On an unrelated note, she came inside for some water about 45 minutes ago. When she saw me, she said, “I didn’t know you were here.” That made me stop and think about it. This is a Saturday morning, and I have been inside working on my SS lesson for tomorrow. She doesn’t usually know what day it is; so she was thinking it is just like every day. She works in the yard while I am at the office (though nowadays that normally occurs on MWF, not the other 4 days of the week). She was probably thinking I was coming home from the office. Then walked in the house only to see that I was here. Before going back outside, she asked me how long I had been at home. That gave me a jolt because I assumed she had grasped that I had been home all along. I thought a moment and said, “”Well, since I came home from getting my haircut yesterday afternoon.” She looked at me and said, “”That wasn’t funny.” I apologized, and she said, “”Well, it was a little funny.” I could not help wondering if she did not think it funny because I was making light of the fact that she can’t help getting mixed up on such things.

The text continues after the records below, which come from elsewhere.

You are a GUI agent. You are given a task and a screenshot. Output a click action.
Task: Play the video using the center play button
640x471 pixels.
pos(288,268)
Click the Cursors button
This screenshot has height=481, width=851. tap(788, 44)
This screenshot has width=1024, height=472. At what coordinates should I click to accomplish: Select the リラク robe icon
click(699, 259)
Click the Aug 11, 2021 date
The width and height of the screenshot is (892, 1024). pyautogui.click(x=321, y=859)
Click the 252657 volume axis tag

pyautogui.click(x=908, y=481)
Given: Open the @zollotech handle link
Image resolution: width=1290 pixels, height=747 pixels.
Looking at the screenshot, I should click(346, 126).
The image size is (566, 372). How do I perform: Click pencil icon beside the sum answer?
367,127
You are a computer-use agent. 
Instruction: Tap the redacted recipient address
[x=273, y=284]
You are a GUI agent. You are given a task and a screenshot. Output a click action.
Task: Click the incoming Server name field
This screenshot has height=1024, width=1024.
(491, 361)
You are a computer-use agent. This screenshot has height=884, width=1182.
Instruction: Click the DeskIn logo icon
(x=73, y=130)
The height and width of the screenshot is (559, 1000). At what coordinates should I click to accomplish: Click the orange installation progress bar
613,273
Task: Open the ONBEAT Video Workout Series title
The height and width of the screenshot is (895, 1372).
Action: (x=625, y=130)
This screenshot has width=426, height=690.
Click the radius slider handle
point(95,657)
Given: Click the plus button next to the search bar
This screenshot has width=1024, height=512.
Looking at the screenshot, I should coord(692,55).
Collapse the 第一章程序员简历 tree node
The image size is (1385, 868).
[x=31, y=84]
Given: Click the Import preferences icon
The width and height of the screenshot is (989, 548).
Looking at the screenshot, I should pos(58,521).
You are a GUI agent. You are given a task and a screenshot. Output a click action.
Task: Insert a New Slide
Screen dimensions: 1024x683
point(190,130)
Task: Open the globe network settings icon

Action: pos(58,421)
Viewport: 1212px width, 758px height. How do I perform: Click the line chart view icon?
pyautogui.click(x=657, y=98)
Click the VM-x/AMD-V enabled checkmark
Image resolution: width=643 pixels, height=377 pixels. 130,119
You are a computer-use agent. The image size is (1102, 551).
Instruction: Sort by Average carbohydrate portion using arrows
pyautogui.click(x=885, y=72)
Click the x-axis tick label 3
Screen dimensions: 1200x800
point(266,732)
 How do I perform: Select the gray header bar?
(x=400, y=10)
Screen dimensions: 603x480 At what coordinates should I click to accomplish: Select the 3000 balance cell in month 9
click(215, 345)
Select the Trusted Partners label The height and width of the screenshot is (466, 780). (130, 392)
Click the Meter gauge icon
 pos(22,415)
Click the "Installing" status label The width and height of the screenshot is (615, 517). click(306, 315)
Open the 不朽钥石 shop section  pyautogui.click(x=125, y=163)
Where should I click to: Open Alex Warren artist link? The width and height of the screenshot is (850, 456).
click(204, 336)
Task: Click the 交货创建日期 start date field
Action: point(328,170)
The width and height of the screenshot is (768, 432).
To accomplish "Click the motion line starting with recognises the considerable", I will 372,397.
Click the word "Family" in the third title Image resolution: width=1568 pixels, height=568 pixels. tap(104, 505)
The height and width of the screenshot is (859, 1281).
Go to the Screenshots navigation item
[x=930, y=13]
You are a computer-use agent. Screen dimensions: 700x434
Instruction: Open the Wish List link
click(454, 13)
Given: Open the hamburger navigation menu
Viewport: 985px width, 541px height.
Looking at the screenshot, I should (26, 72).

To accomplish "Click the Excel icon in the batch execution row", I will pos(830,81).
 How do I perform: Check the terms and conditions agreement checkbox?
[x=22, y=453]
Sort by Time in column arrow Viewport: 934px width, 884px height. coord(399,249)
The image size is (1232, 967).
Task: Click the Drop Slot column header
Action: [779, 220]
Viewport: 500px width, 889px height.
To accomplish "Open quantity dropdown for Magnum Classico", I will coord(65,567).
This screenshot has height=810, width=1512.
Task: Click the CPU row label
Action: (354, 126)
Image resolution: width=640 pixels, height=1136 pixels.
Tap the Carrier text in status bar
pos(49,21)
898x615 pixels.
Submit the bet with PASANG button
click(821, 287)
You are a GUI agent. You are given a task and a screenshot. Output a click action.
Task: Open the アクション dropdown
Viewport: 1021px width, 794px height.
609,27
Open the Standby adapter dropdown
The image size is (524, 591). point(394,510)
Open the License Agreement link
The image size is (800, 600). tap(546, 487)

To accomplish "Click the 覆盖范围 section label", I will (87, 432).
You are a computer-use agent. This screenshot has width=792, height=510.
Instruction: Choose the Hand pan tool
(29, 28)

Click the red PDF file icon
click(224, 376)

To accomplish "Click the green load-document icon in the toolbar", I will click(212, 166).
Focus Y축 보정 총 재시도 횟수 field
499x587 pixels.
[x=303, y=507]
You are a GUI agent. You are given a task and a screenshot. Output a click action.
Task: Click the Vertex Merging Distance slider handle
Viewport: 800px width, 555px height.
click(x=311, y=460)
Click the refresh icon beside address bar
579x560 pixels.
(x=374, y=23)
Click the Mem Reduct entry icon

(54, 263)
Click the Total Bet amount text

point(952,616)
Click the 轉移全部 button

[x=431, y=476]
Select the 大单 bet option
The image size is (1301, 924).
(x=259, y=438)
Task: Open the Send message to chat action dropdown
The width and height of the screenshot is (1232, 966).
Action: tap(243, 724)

Two days ago, she asked me where the church directory was. I told her the last time I had seen it she had taken it out of the drawer in the kitchen where we kept it. She said, “”That’s scary.” This was said matter-of-factly. She wasn’t making a big deal of it but it seems to me interpreting the situation as one in which her Alzheimer’s could mean the directory could be anyplace. Indeed, I have looked around the house without success. It really could be anyplace.

On Stage

Yesterday afternoon we went to a performance of Five Guys Names Moe at a small local theater. We were seated on the front row and the entire audience numbered about 20. During the final number in the first act, the actors invited members of the audience including Kate to join them in a conga line and they danced around the room. She joined in with little hesitation and seemed to enjoy it. During the first part of the second act, a member of the cast grabbed her hand and walked her up to the stage. Other cast members brought two other women up as well. Then the three were asked to take a seat in chairs set up on the front center of the stage. Kate sat in the middle. A cast member asked each one two questions: “What is your name?” and “Are you here with your husband or a date?” Kate spoke right up and in a loud (not too loud) voice said, “”Kate.” To the next question she said, “”My husband of 52 years.” We have actually been married 51 years, but I know where she got 52. We were in a discussion several weeks ago. I had said we had been celebrated our 51st anniversary in May and were now in our 52nd year. In an email earlier today, I mentioned this account to my friends, Tom and Carl. They wondered whether she had been more at ease because of the small audience. I told them I didn’t think so but that I do think she is a little less inhibited now which I believe is a function of her Alzheimer’s.

“Don’t count me out yet.”

Last night as we were driving to dinner, Kate said she had counted 8 people walking along the street. This is a habit she has gotten into the past year or so. She started do this after noticing that she sees more people walking along this street than she does other streets. She then told me that she had counted the walkers while listening to me. I joked about her being a multitasker. She then looked at me and said, “”Don’t count me out yet.” This is not the first time she has said this though it is not something she says all the time. I have heard her say this as many as 5 times (an estimate). This is another example of our light-hearted way of recognizing her situation but not dwelling on it or approaching it with sadness.